Since the immortal god Wikipedia has a very good list of such things, I’ll let this collector’s hobby drop, and refer you to theirs:
Even so, there is a distinction to be made that Wiki does not draw: namely, between
(1) coinages <X Y>, designating what used to be called <Y> simpliciter, and where <X> supplies appropriate semantic differentia. These are the commonest: wired phones/corded phones/landlines; French franc; etc.
(2) coinages where the <X>, in its original sense (the sense it still had when it was applied to form the new <X Y>), seems truly redundant, logically applying even to the newly invented object from which our Y is being distinguished. Thus, unless it is a fake stage-prop, a guitar is necessarily “acoustic”, i.e. ‘emitting a sound’; this applies quite as much when the sound emitted by the guitar is electrically amplified. Or again: eating apple. As opposed to what, Lord help us?
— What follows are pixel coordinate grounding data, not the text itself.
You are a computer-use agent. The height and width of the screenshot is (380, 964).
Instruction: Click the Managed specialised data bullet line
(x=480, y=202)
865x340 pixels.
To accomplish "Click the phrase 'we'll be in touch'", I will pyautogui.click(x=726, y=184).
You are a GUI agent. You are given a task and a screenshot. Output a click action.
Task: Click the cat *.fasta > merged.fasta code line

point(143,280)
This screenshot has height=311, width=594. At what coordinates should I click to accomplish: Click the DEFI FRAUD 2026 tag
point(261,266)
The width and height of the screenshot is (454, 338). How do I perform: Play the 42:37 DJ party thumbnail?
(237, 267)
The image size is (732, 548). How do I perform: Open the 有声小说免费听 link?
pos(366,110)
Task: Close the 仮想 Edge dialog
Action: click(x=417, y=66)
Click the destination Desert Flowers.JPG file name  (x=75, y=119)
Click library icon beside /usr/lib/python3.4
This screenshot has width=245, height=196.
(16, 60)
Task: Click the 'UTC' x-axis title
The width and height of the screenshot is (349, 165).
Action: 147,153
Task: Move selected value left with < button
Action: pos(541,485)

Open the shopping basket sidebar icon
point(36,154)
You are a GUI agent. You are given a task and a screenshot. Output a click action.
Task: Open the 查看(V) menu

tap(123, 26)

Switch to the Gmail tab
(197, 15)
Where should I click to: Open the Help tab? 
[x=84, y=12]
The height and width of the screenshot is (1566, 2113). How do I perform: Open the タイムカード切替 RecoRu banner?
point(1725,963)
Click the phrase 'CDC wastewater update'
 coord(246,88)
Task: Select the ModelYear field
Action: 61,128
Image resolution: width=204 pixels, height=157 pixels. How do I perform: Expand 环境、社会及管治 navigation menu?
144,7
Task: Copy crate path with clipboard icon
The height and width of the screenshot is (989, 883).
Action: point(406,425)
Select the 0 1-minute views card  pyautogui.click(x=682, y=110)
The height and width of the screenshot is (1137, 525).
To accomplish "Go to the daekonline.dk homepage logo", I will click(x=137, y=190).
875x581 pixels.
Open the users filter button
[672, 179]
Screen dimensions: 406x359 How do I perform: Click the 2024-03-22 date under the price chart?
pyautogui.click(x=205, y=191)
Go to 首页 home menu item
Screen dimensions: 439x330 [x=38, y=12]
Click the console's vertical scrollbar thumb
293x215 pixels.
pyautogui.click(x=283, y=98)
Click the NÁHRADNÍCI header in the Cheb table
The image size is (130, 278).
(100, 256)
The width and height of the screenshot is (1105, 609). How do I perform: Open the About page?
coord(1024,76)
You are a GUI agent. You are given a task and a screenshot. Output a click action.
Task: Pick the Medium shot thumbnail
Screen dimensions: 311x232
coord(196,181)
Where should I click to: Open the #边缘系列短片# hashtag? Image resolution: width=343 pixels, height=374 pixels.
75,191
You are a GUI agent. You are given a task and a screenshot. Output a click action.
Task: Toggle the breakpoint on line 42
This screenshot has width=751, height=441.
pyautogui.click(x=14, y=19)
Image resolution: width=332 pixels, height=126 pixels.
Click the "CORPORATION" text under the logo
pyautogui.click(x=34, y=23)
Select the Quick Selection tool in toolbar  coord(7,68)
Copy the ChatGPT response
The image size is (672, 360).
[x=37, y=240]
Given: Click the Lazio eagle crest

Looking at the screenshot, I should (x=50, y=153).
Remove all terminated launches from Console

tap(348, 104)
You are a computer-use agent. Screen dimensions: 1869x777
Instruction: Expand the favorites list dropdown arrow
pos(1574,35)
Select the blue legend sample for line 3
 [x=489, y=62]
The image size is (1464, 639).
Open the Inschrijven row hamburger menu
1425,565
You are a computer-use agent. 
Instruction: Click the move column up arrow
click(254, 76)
To baking apple, it turns out; but of course you eat these too, once they come out of the oven.
(This category is psychosocially poignant, as it shows folks confronting new distinctions, not intersective-analytically, but naively, in their linguistic overalls.)
(This category is psychosocially poignant, as it shows folks confronting new distinctions, not intersective-analytically, but naively, in their linguistic overalls.)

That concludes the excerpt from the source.